Our results and the recent results of Racki et al. (41) strongly suggest that Cbk1p promotes cell separation by stimulating the transcription of genes such as CTS1 and SCW11, which encode enzymes required to digest the chitinous septum between mother and daughter cells. Additionally, our results suggest that Cbk1p regulates the transcription of a number of genes with cell wall-related functions and may thereby control the dynamic balance between cell wall degradation and synthesis during polarized growth.

Cbk1p appears at both sides of the bud neck very late in anaphase. As noted above, the transcript levels of several genes whose expression is dependent on Cbk1p peak during G₁ and Cbk1 participates in morphogenic events (cell separation, bud site selection, and apical growth) that occur at the end of G₁. Thus, it is intriguing to speculate that Cbk1p is activated in late anaphase, perhaps upon its localization to the bud neck.
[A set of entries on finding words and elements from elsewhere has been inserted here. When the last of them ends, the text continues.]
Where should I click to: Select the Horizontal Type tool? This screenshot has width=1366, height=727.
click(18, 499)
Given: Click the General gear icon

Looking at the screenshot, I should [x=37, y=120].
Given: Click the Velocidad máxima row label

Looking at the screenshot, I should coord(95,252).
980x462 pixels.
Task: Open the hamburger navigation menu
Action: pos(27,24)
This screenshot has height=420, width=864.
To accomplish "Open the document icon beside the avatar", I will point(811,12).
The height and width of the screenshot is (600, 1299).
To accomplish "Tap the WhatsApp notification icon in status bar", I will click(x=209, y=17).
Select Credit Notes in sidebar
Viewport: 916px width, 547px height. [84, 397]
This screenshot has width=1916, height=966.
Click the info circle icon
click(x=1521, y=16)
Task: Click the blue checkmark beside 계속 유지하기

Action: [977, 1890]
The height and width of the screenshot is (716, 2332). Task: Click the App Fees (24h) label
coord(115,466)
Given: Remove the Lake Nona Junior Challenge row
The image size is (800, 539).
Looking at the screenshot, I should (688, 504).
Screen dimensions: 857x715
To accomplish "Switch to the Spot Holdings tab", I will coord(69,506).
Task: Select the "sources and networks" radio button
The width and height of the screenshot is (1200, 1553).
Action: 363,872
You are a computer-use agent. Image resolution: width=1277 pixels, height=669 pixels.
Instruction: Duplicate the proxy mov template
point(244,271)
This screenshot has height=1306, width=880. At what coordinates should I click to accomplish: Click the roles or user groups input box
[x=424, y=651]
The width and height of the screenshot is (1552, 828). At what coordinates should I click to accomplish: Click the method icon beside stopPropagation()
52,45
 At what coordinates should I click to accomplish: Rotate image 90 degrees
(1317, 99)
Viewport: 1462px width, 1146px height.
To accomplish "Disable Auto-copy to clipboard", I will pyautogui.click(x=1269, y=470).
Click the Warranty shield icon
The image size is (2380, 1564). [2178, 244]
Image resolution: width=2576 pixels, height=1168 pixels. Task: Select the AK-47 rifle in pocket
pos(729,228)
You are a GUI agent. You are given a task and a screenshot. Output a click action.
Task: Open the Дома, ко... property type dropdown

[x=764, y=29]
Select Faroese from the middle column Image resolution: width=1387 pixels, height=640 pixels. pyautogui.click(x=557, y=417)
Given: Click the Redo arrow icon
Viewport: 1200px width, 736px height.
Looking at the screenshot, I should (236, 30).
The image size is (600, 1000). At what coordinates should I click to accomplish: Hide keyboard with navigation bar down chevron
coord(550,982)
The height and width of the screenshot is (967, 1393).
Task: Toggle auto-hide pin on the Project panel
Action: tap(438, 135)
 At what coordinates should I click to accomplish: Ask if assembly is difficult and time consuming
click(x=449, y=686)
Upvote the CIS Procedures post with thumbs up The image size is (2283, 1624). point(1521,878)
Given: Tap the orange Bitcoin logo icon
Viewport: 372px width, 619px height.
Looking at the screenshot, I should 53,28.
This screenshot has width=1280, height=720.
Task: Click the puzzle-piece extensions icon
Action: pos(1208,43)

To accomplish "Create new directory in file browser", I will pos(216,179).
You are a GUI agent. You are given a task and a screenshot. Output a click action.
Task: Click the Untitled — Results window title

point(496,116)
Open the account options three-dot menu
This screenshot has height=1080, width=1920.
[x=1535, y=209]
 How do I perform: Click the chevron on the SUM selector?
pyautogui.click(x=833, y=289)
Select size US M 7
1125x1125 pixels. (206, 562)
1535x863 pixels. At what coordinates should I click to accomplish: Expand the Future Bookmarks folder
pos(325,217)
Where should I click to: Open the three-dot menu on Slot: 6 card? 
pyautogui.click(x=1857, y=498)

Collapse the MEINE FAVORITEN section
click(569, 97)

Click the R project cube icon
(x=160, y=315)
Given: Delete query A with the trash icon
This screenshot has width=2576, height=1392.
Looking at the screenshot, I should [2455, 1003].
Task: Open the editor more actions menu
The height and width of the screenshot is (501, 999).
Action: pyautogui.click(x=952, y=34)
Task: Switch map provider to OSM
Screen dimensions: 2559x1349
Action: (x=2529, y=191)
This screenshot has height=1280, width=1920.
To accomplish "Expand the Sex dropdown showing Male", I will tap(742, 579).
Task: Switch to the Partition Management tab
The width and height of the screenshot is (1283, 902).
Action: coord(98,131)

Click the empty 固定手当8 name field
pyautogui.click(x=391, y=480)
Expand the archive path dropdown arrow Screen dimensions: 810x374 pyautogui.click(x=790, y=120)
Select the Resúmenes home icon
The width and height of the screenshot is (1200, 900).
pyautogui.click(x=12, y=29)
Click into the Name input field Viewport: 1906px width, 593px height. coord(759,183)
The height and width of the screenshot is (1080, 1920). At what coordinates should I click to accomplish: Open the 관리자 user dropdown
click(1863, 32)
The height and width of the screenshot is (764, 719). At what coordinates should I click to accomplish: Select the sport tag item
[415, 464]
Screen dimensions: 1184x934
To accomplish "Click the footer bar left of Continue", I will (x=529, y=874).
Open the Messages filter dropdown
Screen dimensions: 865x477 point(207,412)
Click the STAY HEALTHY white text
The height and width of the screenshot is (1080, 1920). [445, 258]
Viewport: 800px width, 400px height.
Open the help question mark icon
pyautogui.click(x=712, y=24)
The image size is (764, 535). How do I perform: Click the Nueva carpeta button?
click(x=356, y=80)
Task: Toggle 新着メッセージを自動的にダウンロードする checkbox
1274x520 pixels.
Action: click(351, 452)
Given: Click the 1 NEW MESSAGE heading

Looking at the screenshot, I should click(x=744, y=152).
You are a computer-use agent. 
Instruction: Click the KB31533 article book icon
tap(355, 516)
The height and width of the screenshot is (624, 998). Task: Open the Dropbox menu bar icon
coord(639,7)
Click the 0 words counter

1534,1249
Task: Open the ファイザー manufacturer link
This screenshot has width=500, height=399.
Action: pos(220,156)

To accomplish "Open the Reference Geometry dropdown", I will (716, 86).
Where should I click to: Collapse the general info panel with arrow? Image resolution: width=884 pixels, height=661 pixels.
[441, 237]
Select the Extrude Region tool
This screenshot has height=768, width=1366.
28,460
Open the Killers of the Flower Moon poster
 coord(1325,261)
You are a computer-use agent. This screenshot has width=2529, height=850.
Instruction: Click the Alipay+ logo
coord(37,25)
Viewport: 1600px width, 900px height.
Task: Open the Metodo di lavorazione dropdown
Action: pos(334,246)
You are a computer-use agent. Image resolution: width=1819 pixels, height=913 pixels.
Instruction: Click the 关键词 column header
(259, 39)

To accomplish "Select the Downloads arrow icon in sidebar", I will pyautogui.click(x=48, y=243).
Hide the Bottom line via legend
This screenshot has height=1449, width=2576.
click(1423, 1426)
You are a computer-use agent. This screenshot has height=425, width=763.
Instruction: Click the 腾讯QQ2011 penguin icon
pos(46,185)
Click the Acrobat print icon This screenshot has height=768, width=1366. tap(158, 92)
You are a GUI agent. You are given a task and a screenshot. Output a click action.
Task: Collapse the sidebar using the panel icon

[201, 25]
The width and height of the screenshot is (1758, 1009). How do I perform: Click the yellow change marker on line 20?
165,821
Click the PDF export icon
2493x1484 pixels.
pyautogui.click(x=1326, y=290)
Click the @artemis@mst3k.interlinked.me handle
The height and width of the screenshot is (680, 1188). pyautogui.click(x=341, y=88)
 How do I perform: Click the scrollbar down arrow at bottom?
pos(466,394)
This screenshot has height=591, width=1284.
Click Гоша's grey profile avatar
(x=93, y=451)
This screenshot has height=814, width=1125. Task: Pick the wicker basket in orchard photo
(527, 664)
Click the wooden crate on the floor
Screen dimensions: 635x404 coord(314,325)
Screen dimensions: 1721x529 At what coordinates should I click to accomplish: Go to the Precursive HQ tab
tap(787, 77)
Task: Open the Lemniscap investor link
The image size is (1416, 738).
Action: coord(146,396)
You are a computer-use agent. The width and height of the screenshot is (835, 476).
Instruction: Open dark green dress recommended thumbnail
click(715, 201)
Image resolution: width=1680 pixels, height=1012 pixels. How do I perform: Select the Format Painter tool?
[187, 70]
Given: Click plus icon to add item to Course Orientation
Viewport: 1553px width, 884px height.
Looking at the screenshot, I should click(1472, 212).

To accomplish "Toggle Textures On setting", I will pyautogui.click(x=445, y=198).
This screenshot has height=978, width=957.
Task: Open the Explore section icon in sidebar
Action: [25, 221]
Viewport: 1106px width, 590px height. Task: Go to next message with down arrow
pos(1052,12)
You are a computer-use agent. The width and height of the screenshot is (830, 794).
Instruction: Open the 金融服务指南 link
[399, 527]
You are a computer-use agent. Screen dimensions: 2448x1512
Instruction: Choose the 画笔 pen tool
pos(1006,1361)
Activated Cbk1p may then positively regulate the function of Ace2p and other, unidentified, transcription factors, thereby coordinating the timing of gene expression with morphogenic events.

Direct regulation of cortical activities by Cbk1p.

Although our results and the results of others (10) indicate that Cbk1p is involved in the regulation of transcription (a nuclear event), the polarized localization of Cbk1p suggests that it may also function to directly mediate cortical activities. Proper organization of the actin cytoskeleton is essential for polarized growth in yeast (30), and other Cbk1p-related kinases are known to affect actin organization. When N. crassa Cot-1 mutants are shifted to the restrictive temperature, actin polarity is lost and actin patches become uniformly located throughout the hyphae (49). Orb6 has also been shown to be involved in actin organization in fission yeast (53). Recently, it has been suggested that the Drosophila Ndr kinase (Trc) may regulate the actin cytoskeleton (15). Consistent with these results, we have shown that pheromone-treated cbk1Δ cells are unable to maintain a polarized actin cytoskeleton in growing mating projections. However, vegetatively growing cbk1Δ cells appear to have normal actin organization (data not shown). Thus, our results suggest that Cbk1p functions to promote pheromone-induced polarization of the actin cytoskeleton. The mechanisms by which Cbk1p and related kinases control organization of the actin cytoskeleton are unknown and await further characterization.

Several lines of evidence suggest that Cbk1p may function in a pathway with the PAK homolog Ste20p to regulate polarized growth and morphogenesis. In fission yeast, a temperature-sensitive orb6 allele was found to be synthetically lethal in combination with a temperature-sensitive allele of the Ste20p homolog Pak1 (Shk1) (52, 53). In addition, Cbk1p has recently been shown to interact with Ste20p, Ste5p, and Ste50p in a two-hybrid assay (16). Further genetic and biochemical analysis is required to determine the functional relationship between Cbk1p and Ste20p.